While it is Alexander Graham Bell who is credited with inventing
the telephone in 1876, there was another person who tried to patent
the telephone during the same year as Bell. In fact, Elisha Gray
arrived at the patent office to apply for a patent for his version
of the telephone on the very same day as Bell -- just two
hours later!
Bell was awarded the patent, but the case went to court; in fact,
it went all the way to the U.S. Supreme Court. Since Bell kept
better records of his design than Gray did, his patent was
sustained, and the rest, as they say, is history. Elisha Gray did go
on to invent and patent the facsimile telegraph system in 1888,
while Bell went back to working with deaf children, after giving
all of his American Bell Telephone Company stock to his new
bride on their wedding day.
Other inventors later staked a claim to inventing the telephone.
Bell's patent, which to this day remains the most valuable patent in
history, faced more than 600 lawsuits. None changed Bell's status as
the official inventor of the telephone, though.
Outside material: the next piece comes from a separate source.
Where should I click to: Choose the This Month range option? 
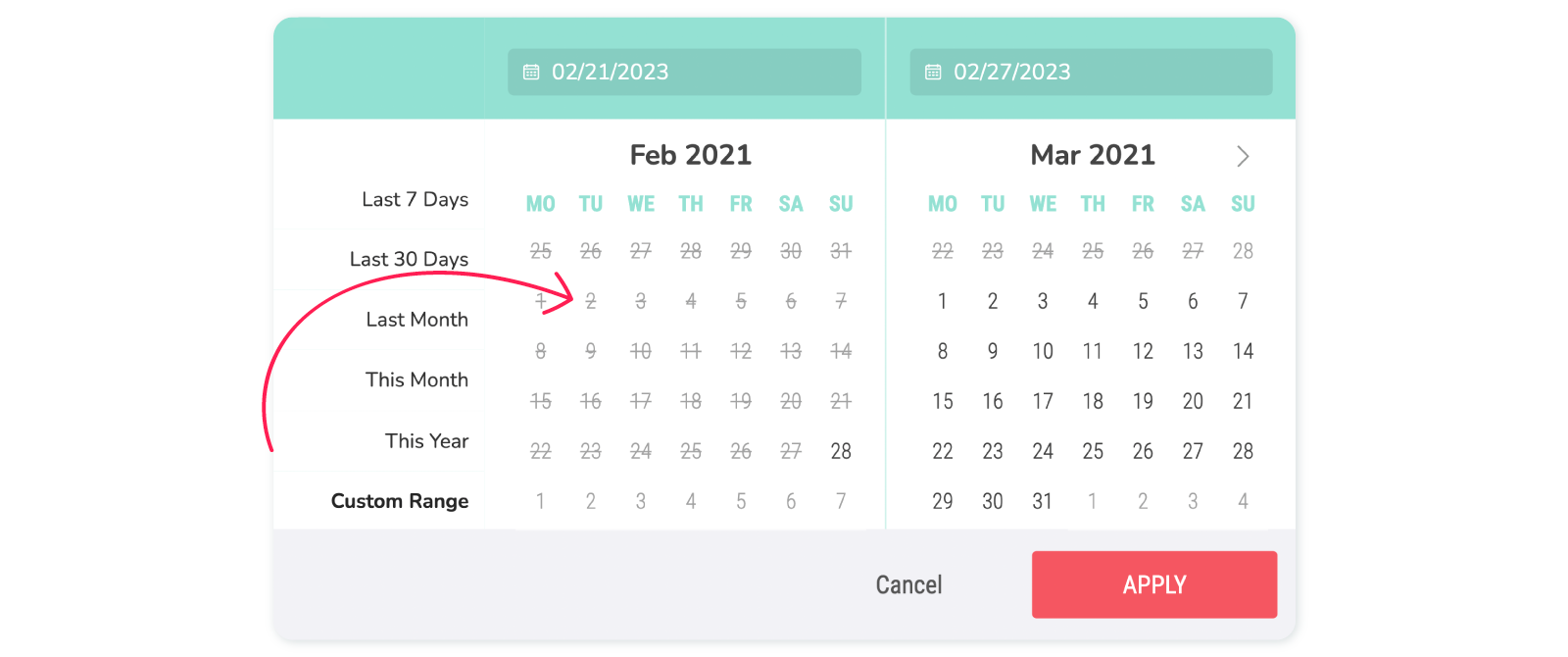coord(416,379)
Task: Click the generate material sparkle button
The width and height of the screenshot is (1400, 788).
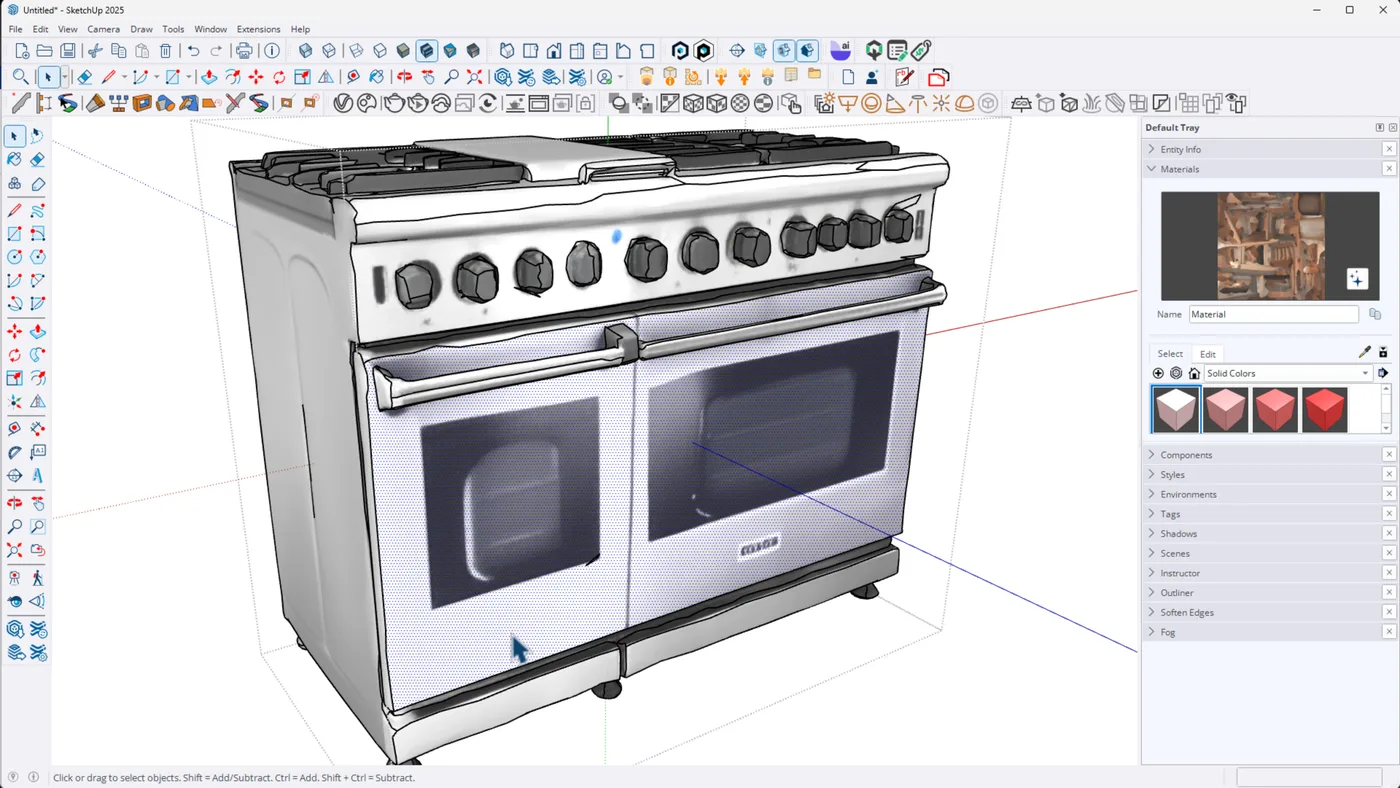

Did Charles Darrow have a monolopy on the world's best-selling
board game?
Not many people recognize the name of Lizzie Magie as the
inventor of the board game Monopoly, but then again, not too many
people recognize the name of the person who is widely considered to
be the inventor of the game, Charles Darrow. In 1904 Lizzie created
"The Landlord's Game" to teach people the unfairness of realty and
tax systems. Soon people were customizing the game to reflect their
own neighborhoods.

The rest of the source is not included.